**About this task**. Repeat the records exactly. Every line must match.

[Saved data entries]
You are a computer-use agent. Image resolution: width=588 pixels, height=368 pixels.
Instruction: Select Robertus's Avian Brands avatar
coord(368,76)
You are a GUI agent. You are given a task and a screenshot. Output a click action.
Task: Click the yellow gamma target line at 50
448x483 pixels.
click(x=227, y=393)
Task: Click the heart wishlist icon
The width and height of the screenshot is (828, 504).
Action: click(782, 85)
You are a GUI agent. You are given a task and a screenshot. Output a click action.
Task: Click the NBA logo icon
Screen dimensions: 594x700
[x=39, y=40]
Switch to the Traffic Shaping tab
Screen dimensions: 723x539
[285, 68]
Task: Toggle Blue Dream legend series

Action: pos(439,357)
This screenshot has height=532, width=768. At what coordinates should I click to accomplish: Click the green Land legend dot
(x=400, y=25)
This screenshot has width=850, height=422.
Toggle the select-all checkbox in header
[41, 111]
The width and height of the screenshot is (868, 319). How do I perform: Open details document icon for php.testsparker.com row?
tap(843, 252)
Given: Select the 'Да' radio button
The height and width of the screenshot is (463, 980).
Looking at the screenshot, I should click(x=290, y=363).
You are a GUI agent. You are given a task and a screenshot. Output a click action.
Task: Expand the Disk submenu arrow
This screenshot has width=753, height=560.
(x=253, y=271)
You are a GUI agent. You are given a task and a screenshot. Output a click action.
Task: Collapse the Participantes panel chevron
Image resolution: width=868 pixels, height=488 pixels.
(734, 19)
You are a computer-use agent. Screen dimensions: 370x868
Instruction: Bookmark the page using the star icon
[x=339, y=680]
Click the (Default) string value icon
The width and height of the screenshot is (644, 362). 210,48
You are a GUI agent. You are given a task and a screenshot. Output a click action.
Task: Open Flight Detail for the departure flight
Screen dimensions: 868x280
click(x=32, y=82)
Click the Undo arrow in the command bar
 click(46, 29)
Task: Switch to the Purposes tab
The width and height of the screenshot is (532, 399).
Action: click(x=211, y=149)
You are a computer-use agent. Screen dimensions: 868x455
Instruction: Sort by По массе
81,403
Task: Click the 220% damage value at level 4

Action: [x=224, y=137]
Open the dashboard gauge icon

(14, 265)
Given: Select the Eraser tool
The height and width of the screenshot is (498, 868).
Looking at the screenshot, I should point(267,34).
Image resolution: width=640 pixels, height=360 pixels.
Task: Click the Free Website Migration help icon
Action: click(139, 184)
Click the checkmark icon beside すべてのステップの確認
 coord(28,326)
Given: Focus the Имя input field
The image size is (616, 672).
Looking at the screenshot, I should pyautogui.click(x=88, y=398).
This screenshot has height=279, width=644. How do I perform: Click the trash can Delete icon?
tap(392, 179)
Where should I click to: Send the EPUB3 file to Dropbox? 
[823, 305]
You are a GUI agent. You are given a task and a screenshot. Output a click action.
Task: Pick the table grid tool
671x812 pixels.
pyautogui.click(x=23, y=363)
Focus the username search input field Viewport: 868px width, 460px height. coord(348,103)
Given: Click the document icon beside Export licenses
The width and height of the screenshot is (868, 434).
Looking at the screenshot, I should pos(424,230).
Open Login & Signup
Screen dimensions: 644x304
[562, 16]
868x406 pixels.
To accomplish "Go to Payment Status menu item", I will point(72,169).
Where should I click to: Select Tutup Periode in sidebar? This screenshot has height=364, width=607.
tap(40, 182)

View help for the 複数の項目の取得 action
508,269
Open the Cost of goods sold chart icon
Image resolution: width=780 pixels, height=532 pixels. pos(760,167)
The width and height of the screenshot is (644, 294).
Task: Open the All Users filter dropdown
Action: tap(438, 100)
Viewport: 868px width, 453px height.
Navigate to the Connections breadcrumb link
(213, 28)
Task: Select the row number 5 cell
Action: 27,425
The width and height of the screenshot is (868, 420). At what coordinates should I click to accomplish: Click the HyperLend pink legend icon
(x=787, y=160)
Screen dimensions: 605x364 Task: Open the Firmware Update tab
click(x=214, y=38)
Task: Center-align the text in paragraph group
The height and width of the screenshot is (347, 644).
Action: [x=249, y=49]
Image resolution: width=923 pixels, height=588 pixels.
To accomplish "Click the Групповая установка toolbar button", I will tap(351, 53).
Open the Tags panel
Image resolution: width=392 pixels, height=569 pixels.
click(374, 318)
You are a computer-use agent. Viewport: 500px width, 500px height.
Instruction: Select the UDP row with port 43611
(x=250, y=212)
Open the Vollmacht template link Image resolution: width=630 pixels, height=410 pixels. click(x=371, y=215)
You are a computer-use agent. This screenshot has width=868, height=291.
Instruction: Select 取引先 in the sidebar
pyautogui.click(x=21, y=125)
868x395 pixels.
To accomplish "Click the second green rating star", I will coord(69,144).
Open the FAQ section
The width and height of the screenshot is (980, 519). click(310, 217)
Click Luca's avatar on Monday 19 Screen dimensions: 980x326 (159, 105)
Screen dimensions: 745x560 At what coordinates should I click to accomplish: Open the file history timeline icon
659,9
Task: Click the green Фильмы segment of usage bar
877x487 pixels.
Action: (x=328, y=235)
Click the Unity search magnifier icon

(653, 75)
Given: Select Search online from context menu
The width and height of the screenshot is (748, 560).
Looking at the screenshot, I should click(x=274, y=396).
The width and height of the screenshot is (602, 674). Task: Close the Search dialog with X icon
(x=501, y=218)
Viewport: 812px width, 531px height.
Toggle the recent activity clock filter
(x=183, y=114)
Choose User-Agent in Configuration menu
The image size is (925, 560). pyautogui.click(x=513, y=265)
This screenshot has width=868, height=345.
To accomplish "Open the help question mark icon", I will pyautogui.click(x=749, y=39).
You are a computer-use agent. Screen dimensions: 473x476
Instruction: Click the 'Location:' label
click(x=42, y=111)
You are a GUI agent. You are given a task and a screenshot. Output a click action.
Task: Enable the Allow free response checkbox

**Task answer**.
You are a computer-use agent. Image resolution: width=588 pixels, height=368 pixels.
Instruction: Select Robertus's Avian Brands avatar
coord(368,76)
You are a GUI agent. You are given a task and a screenshot. Output a click action.
Task: Click the yellow gamma target line at 50
448x483 pixels.
click(x=227, y=393)
Task: Click the heart wishlist icon
The width and height of the screenshot is (828, 504).
Action: click(782, 85)
You are a GUI agent. You are given a task and a screenshot. Output a click action.
Task: Click the NBA logo icon
Screen dimensions: 594x700
[x=39, y=40]
Switch to the Traffic Shaping tab
Screen dimensions: 723x539
[285, 68]
Task: Toggle Blue Dream legend series

Action: pos(439,357)
This screenshot has height=532, width=768. At what coordinates should I click to accomplish: Click the green Land legend dot
(x=400, y=25)
This screenshot has width=850, height=422.
Toggle the select-all checkbox in header
[41, 111]
The width and height of the screenshot is (868, 319). How do I perform: Open details document icon for php.testsparker.com row?
tap(843, 252)
Given: Select the 'Да' radio button
The height and width of the screenshot is (463, 980).
Looking at the screenshot, I should click(x=290, y=363).
You are a GUI agent. You are given a task and a screenshot. Output a click action.
Task: Expand the Disk submenu arrow
This screenshot has width=753, height=560.
(x=253, y=271)
You are a GUI agent. You are given a task and a screenshot. Output a click action.
Task: Collapse the Participantes panel chevron
Image resolution: width=868 pixels, height=488 pixels.
(734, 19)
You are a computer-use agent. Screen dimensions: 370x868
Instruction: Bookmark the page using the star icon
[x=339, y=680]
Click the (Default) string value icon
The width and height of the screenshot is (644, 362). 210,48
You are a GUI agent. You are given a task and a screenshot. Output a click action.
Task: Open Flight Detail for the departure flight
Screen dimensions: 868x280
click(x=32, y=82)
Click the Undo arrow in the command bar
 click(46, 29)
Task: Switch to the Purposes tab
The width and height of the screenshot is (532, 399).
Action: click(x=211, y=149)
You are a computer-use agent. Screen dimensions: 868x455
Instruction: Sort by По массе
81,403
Task: Click the 220% damage value at level 4

Action: [x=224, y=137]
Open the dashboard gauge icon

(14, 265)
Given: Select the Eraser tool
The height and width of the screenshot is (498, 868).
Looking at the screenshot, I should point(267,34).
Image resolution: width=640 pixels, height=360 pixels.
Task: Click the Free Website Migration help icon
Action: click(139, 184)
Click the checkmark icon beside すべてのステップの確認
 coord(28,326)
Given: Focus the Имя input field
The image size is (616, 672).
Looking at the screenshot, I should pyautogui.click(x=88, y=398).
This screenshot has height=279, width=644. How do I perform: Click the trash can Delete icon?
tap(392, 179)
Where should I click to: Send the EPUB3 file to Dropbox? 
[823, 305]
You are a GUI agent. You are given a task and a screenshot. Output a click action.
Task: Pick the table grid tool
671x812 pixels.
pyautogui.click(x=23, y=363)
Focus the username search input field Viewport: 868px width, 460px height. coord(348,103)
Given: Click the document icon beside Export licenses
The width and height of the screenshot is (868, 434).
Looking at the screenshot, I should pos(424,230).
Open Login & Signup
Screen dimensions: 644x304
[562, 16]
868x406 pixels.
To accomplish "Go to Payment Status menu item", I will point(72,169).
Where should I click to: Select Tutup Periode in sidebar? This screenshot has height=364, width=607.
tap(40, 182)

View help for the 複数の項目の取得 action
508,269
Open the Cost of goods sold chart icon
Image resolution: width=780 pixels, height=532 pixels. pos(760,167)
The width and height of the screenshot is (644, 294).
Task: Open the All Users filter dropdown
Action: tap(438, 100)
Viewport: 868px width, 453px height.
Navigate to the Connections breadcrumb link
(213, 28)
Task: Select the row number 5 cell
Action: 27,425
The width and height of the screenshot is (868, 420). At what coordinates should I click to accomplish: Click the HyperLend pink legend icon
(x=787, y=160)
Screen dimensions: 605x364 Task: Open the Firmware Update tab
click(x=214, y=38)
Task: Center-align the text in paragraph group
The height and width of the screenshot is (347, 644).
Action: [x=249, y=49]
Image resolution: width=923 pixels, height=588 pixels.
To accomplish "Click the Групповая установка toolbar button", I will tap(351, 53).
Open the Tags panel
Image resolution: width=392 pixels, height=569 pixels.
click(374, 318)
You are a computer-use agent. Viewport: 500px width, 500px height.
Instruction: Select the UDP row with port 43611
(x=250, y=212)
Open the Vollmacht template link Image resolution: width=630 pixels, height=410 pixels. click(x=371, y=215)
You are a computer-use agent. This screenshot has width=868, height=291.
Instruction: Select 取引先 in the sidebar
pyautogui.click(x=21, y=125)
868x395 pixels.
To accomplish "Click the second green rating star", I will coord(69,144).
Open the FAQ section
The width and height of the screenshot is (980, 519). click(310, 217)
Click Luca's avatar on Monday 19 Screen dimensions: 980x326 (159, 105)
Screen dimensions: 745x560 At what coordinates should I click to accomplish: Open the file history timeline icon
659,9
Task: Click the green Фильмы segment of usage bar
877x487 pixels.
Action: (x=328, y=235)
Click the Unity search magnifier icon

(653, 75)
Given: Select Search online from context menu
The width and height of the screenshot is (748, 560).
Looking at the screenshot, I should click(x=274, y=396).
The width and height of the screenshot is (602, 674). Task: Close the Search dialog with X icon
(x=501, y=218)
Viewport: 812px width, 531px height.
Toggle the recent activity clock filter
(x=183, y=114)
Choose User-Agent in Configuration menu
The image size is (925, 560). pyautogui.click(x=513, y=265)
This screenshot has width=868, height=345.
To accomplish "Open the help question mark icon", I will pyautogui.click(x=749, y=39).
You are a computer-use agent. Screen dimensions: 473x476
Instruction: Click the 'Location:' label
click(x=42, y=111)
You are a GUI agent. You are given a task and a screenshot. Output a click action.
Task: Enable the Allow free response checkbox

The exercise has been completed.